▶ **Supplied text**:
#####
How Can You Reach Our Quantified Self And Lifelogging Team?
Saga is built around quantified self practice, lifelogging, wearables, automation, and contextual technology. If your note touches one of those areas, we want it to land with the right person instead of sitting in a vague inbox.
Use email for all contact. We do not list a phone number or physical office address because most useful conversations here need a written trail: product details, research scope, interview timing, privacy questions, or links to background material.
What Is the Best Way to Get in Touch With Us?
Start with the plainest version of the question.
A good contact email usually has three parts: what you are asking, why Saga is the right place to ask it, and when you need a response. That sounds basic, but it saves a lot of back-and-forth, especially when the topic sits between personal data, behavior tracking, device ecosystems, and automation.
General questions
For feedback, corrections, topic suggestions, or questions about our coverage, email [email protected].
Editorial context
If you are responding to an article, include the page URL and the specific sentence or section you are referencing.
Privacy concerns
For privacy-related questions, please read our Privacy Policy first, then include the relevant concern in your message.
#####
▶ **Supplied data**:
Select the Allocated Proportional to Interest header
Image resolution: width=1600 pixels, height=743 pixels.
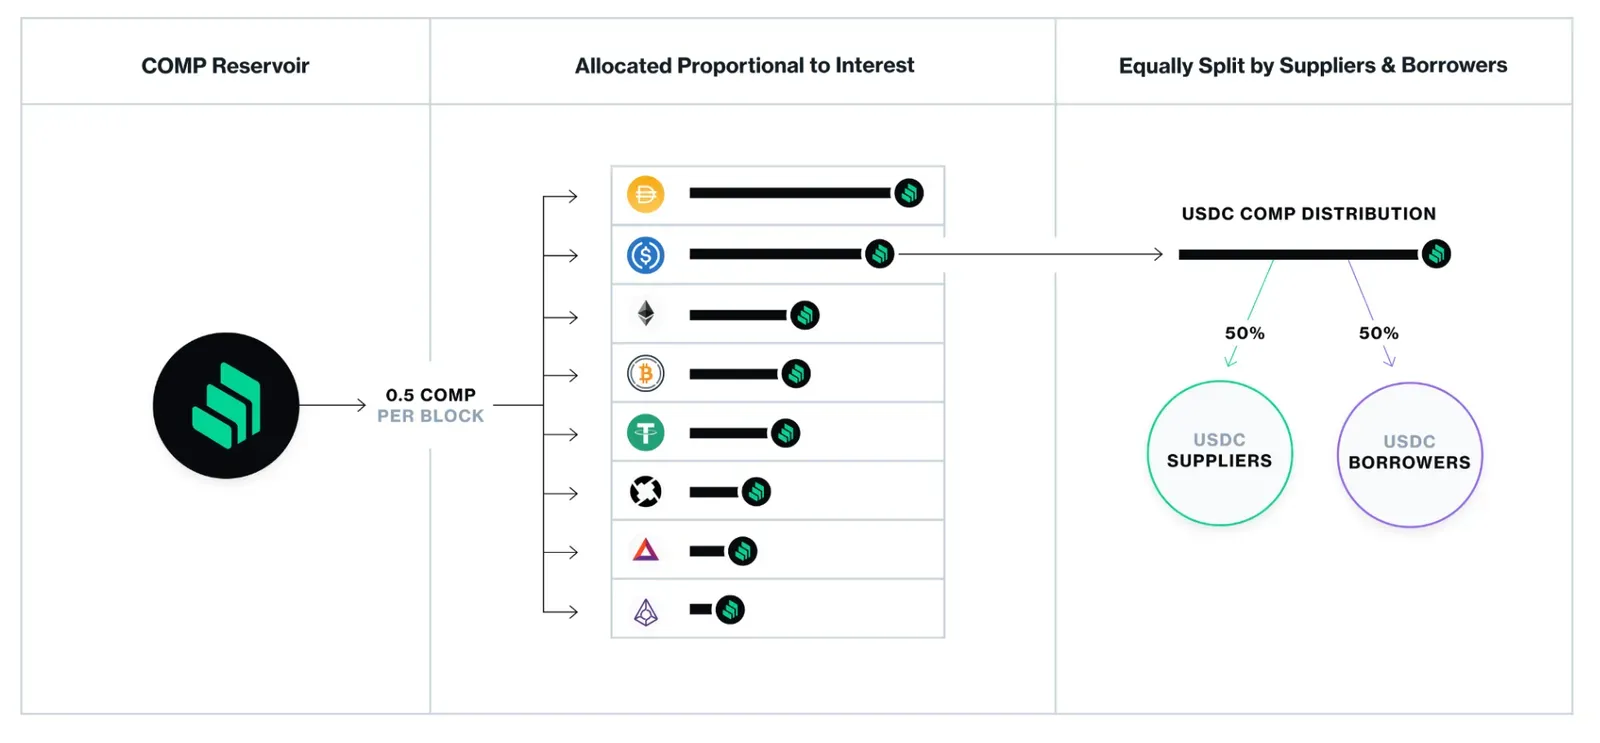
#####
▶ **Given task**:
Write the next part of the Saga contact page, starting right after its privacy concerns section. The material that comes after the contact page has nothing to do with it.

▶ **Task output**:
We read concise messages faster. Attachments are fine when they matter, but a link and two clear paragraphs often work better than a long deck.
How Can Media Professionals Request an Interview?
Media requests should go to [email protected]. Put “Media request” in the subject line so it is easy to spot.
Reporters, producers, podcast hosts, and documentary researchers usually get the best result when they describe the angle before asking for availability. “Wearables and sleep tracking” is broad. “How consumers should interpret recovery scores from wearable devices” is easier to answer well.
What to include in a press note
- Your name, outlet, and role.
- The topic or working question.
- Your deadline and time zone.
- The format: written comment, recorded interview, background call, podcast, video, or live segment.
- Whether the conversation is on the record, on background, or for research only.
We are more useful on some topics than others. Saga is strongest where personal data systems meet everyday routines: lifelogging, wearable interpretation, quantified self methods, contextual automation, data ownership, and the design choices that shape how people act on their own records. We are less useful for market speculation or device rumors.
For background on the publication and its focus, see About Saga and Our Team.
Are You Looking to Partner on Contextual Tech Projects?
Partnership emails should go to [email protected]. We review them through a practical lens: does the work help people understand or use personal context more responsibly?
That can include editorial collaborations, research-adjacent projects, expert commentary, workshops, or product conversations where the topic fits Saga’s scope. We are especially interested in projects that treat personal data as something people have to live with, not just something a dashboard displays.
Better fit
A focused project on contextual technology, lifelogging practice, wearable data interpretation, or automation that affects daily decisions.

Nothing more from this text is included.